A brief explanation of the effects obtained by typical inventions disclosed in this application is as follows.

That is, when forming a predetermined resist pattern on the surface of a semiconductor wafer, the resist pattern is formed by depositing a second resist containing a high dissolution inhibitor content on the surface of a first resist containing a low dissolution inhibitor content. The dimensional accuracy of can be improved with good yield.

Furthermore, the dimensional accuracy of the resist pattern can be improved with good yield by forming a second resist on the surface of the first resist by diffusing a dissolution inhibitor on the surface of the first resist. .

Furthermore, the dimensional accuracy of the resist pattern can be improved with good yield by interposing a separation layer of a different solvent type than the first and second resists between the first resist and the second resist. be able to.

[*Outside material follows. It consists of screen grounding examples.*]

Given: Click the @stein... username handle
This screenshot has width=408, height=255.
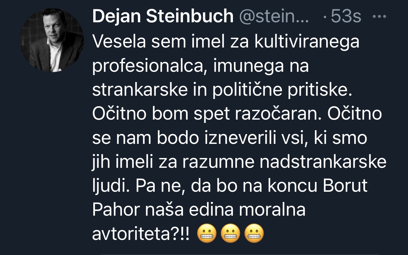Looking at the screenshot, I should click(x=274, y=16).
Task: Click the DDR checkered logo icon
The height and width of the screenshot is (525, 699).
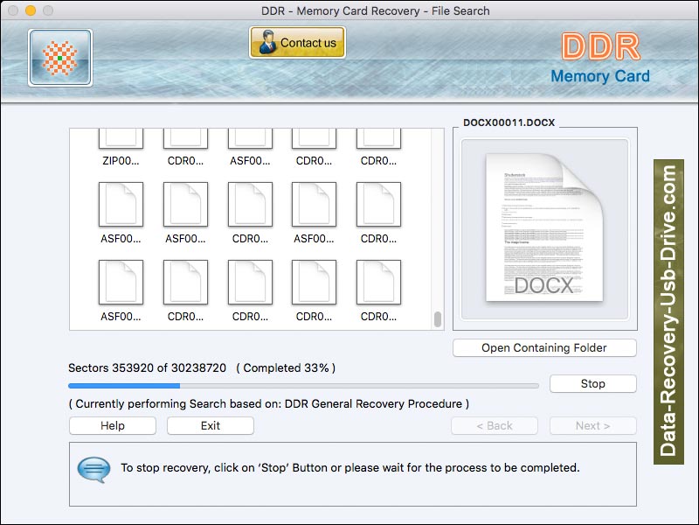Action: (59, 57)
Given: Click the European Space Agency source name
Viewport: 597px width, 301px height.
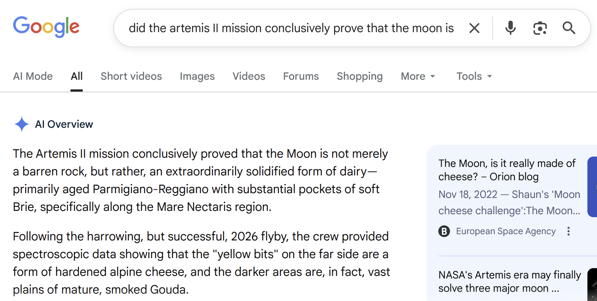Looking at the screenshot, I should click(x=506, y=231).
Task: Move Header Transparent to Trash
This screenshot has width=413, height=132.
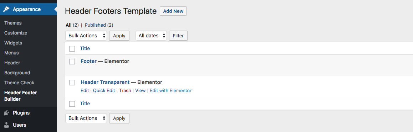Action: coord(125,90)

[Brief explanation of the drawing]

FIGS. 1(a) to (d) are cross-sectional views of main parts of a semiconductor wafer showing a method for manufacturing a semiconductor device according to an embodiment of the present invention. FIG. FIG. 3 is a graph showing the relationship with the remaining film thickness. FIG. 3 is a cross-sectional view of a main part of a semiconductor wafer showing a method for manufacturing a semiconductor device according to another embodiment of the present invention. FIG. FIG. 5 is a cross-sectional view of a main part of a semiconductor wafer schematically showing resist film reduction in the manufacturing method. FIG. 5 is a graph diagram showing the relationship between resist development time and remaining film thickness in a conventional semiconductor device manufacturing method. . l...Semiconductor wafer 2a...First resist, 2
b...Second resist, 3...Semiconductor substrate, film, 6...Si separation layer, film, 5...5isN<-resist. Figure 6: Separation layer diagram

Claims (1)

[Claims] 1. When forming a predetermined resist pattern on the surface of a semiconductor wafer using a resist containing a dissolution inhibitor, the dissolution inhibitor is added to the surface of the first resist containing a small amount of the dissolution inhibitor. A method for manufacturing a semiconductor device, comprising depositing a second resist having a high content. 2. By diffusing a dissolution inhibitor onto the surface of the first resist, the second resist is applied to the surface of the first resist.
2. The method of manufacturing a semiconductor device according to claim 1, wherein a resist is formed. 3. Manufacturing the semiconductor device according to claim 1, wherein a separation layer of a solvent type different from that of the first and second resists is interposed between the first resist and the second resist. Method.